• 文档正文:
----

第一: 为什么在使用反射生成AnnotationInvokationHandler对象的时候最后构造方法的第一个参数要传入Target.class.
我们回过头再来看AnnotationInvokationHandler对象的构造函数

AnnotationInvocationHandler(Class<? extends Annotation> var1, Map<String, Object> var2) {Class[] var3 = var1.getInterfaces();if (var1.isAnnotation() && var3.length == 1 && var3[0] == Annotation.class) {this.type = var1;this.memberValues = var2;} else {throw new AnnotationFormatError("Attempt to create proxy for a non-annotation type.");}}

看这个if判断语句的逻辑,要求var1是一个注解的Class,同时要求这个注解的接口数为1,并且为Annotation.class.
我们打个断点调试一下看看这个Target.class是否满足条件.

发现恰好满足条件.
第二: 为什么在构造TransformedMap的时候传入的键为value,值为空?map.put("value", "");
我们翻回头来看看AnnotationInvokationHandler的readObject方法.

private void readObject(ObjectInputStream var1) throws IOException, ClassNotFoundException {var1.defaultReadObject();AnnotationType var2 = null;try {var2 = AnnotationType.getInstance(this.type);} catch (IllegalArgumentException var9) {throw new InvalidObjectException("Non-annotation type in annotation serial stream");}Map var3 = var2.memberTypes();Iterator var4 = this.memberValues.entrySet().iterator();while(var4.hasNext()) {Map.Entry var5 = (Map.Entry)var4.next();String var6 = (String)var5.getKey();Class var7 = (Class)var3.get(var6);if (var7 != null) {Object var8 = var5.getValue();if (!var7.isInstance(var8) && !(var8 instanceof ExceptionProxy)) {var5.setValue((new AnnotationTypeMismatchExceptionProxy(var8.getClass() + "[" + var8 + "]")).setMember((Method)var2.members().get(var6)));}}}}

看到执行var5.setValue的条件为var7不为空.追述一下var7是怎么来的.Class var7 = (Class)var3.get(var6);
其中的var3由下面的代码生成

AnnotationType.getInstance(Target.class).memberTypes();

实际上返回的是一个map对象,键是@Target注解中元数据的名称,值为类型.所以var7就是@Target注解的属性中名为var6的值.也就是说要求@Target中有var6这个属性即可.

----

• 所示信息:
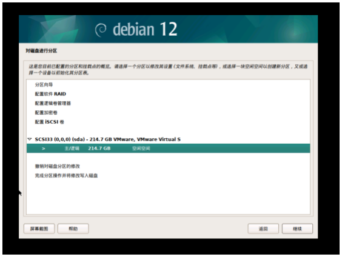This screenshot has width=342, height=257.
Task: Select the 214.7 GB free space row
Action: click(168, 149)
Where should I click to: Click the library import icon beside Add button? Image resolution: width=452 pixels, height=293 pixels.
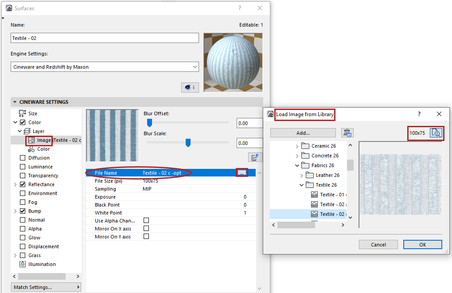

----

• 待解问题:
**a.** 根据关于AnnotationInvocationHandler的分析文字，回答下列问题：
(i) 构造函数中的if判断对var1提出了哪些要求？
(ii) 构造TransformedMap时，map.put传入的键和值分别是什么？
(iii) readObject方法中的var3由哪行代码生成？
**b.** 请从关于AnnotationInvocationHandler的分析文字的最后一句之后接着往下续写。

• 逐题答案:
**a.**
(i) var1必须是一个注解的Class，该注解的接口数为1，并且这个接口是Annotation.class。
(ii) 键为"value"，值为空字符串""。
(iii) AnnotationType.getInstance(Target.class).memberTypes();

**b.**
那么看看@Target中有什么

public @interface Target {  ElementType[] value();  
}

只有value这一个属性.而var6的生成路线如下

this.memberValues.entrySet().iterator().next().getKey()

也就是说var6是我们传入的第二个参数(一个Map)中第一个键值对的键.
所以我们在创建map的时候要放一个键为value的键值对map.put("value", "");.值是什么无所谓,因为根本没有用到这个值.

至此完成了java反序列化cc1的复现.